Graham Hancock is proposing that the unimaginable amount of effort that went into megalithic structures around the world was NOT merely the result of ego-driven monarchs erecting tombs for themselves and monuments for their gods. For if you stand at these sites (as Hancock and Faiia did) at crucial times during the year (solstices and equinoxes) you can easily see that entire groundplans are oriented with the sun, moon and stars. In fact, Hancock prodigiously documents that many of these sites are exact replicas of constellations known to be of great significance to the civilizations that built them. Further, many sites mirror their respective constellations not as they looked when the sites were built, but in the epoch of 10,500 BC. This in turn requires knowledge of the precession of the equinoxes, the apparent shift of the constellations through the sky caused by the wobbling of the earth on its axis. This process takes almost 26,000 years to complete and takes 72 years to shift just one degree.
It just so happens that not only are these ancient megalithic sites exact replicas of constellations in a common, vastly distant epoch, but the sites themselves are separated in relation to each other by units of measurement that also proclaim precessional knowledge. For example, Giza, Egypt (whose three famous pyramids have apexes that reproduce the pattern of stars formed in Orion's belt (Orion was literally thought of as Osiris to the ancient Egyptians) and whose infamous Sphinx faces directly east and would have faced its "reflection" in the constellation Leo just before dawn in 10,500 BC) is located 72 degrees of longitude from Angkor Wat in Cambodia (a site which, seen from above, depicts the constellation of Draco, also in the sky to the north in the epic of 10,500 BC). 72 years, you'll remember, is the amount of time the sky takes to precess one degree.

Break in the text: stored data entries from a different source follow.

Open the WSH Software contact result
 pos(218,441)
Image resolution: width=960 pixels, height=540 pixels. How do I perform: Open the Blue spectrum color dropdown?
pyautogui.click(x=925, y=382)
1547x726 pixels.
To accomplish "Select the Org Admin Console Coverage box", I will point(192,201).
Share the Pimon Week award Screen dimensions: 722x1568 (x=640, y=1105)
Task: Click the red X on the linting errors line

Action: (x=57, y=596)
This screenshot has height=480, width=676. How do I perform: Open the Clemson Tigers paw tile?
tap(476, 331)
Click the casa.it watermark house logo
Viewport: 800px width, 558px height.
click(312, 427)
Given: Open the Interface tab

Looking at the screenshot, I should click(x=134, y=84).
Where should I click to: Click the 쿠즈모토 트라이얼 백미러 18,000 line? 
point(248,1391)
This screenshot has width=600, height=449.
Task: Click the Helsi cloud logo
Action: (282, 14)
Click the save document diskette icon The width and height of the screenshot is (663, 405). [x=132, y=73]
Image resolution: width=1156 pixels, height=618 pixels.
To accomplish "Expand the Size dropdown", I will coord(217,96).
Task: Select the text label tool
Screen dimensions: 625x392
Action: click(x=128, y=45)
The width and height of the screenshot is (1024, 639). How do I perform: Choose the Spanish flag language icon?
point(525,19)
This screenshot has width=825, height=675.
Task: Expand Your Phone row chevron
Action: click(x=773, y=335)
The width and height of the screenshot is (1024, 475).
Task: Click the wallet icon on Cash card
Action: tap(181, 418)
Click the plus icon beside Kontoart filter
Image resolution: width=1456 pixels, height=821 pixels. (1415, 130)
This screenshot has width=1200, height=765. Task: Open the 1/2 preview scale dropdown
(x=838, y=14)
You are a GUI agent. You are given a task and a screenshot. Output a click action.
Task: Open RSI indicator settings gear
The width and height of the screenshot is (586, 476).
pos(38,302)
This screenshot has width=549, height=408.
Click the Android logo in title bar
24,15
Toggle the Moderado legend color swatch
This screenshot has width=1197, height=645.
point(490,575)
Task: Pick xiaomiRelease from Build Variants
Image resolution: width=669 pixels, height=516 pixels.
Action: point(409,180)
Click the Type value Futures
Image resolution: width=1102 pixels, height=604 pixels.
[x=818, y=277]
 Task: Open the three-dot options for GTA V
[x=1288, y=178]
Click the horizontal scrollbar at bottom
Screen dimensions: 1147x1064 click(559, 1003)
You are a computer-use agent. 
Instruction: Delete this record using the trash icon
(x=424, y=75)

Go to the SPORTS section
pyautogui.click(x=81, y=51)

I hope the foregoing will encourage you to read this book from cover to cover. The above example is really just a tiny piece of the massive amount of evidence contained in this incredibly important book. Graham Hancock deserves praise for being bold enough to continue the controversial search for the truth he began in Fingerprints of the Gods. His attention to quantifiable detail, referral to original sources of scholarly study via endnotes and use of mouthwatering photography and clear diagrams make Heaven's Mirror a huge pleasure to read. What he's suggesting flies in the face of conventional notions about the technological sophistication of the ancients, but then, so do the very edifices that they've cleverly designed to last until now. Far from trying to shroud these ancient sites with an air of mystery, Hancock is trying to unravel some of their secrets by using hard science combined with a knowledge of religious syntax to get at the real significance of the message left by the builders. It now seems that there was indeed a strong reason for making sites that could not be destroyed by the gradual or even the sudden ravages of history.
I won't spoil the message part for you, but suffice to say that if Hancock is correct in his hypotheses, modern civilization could learn some things of great relevance from the ancients.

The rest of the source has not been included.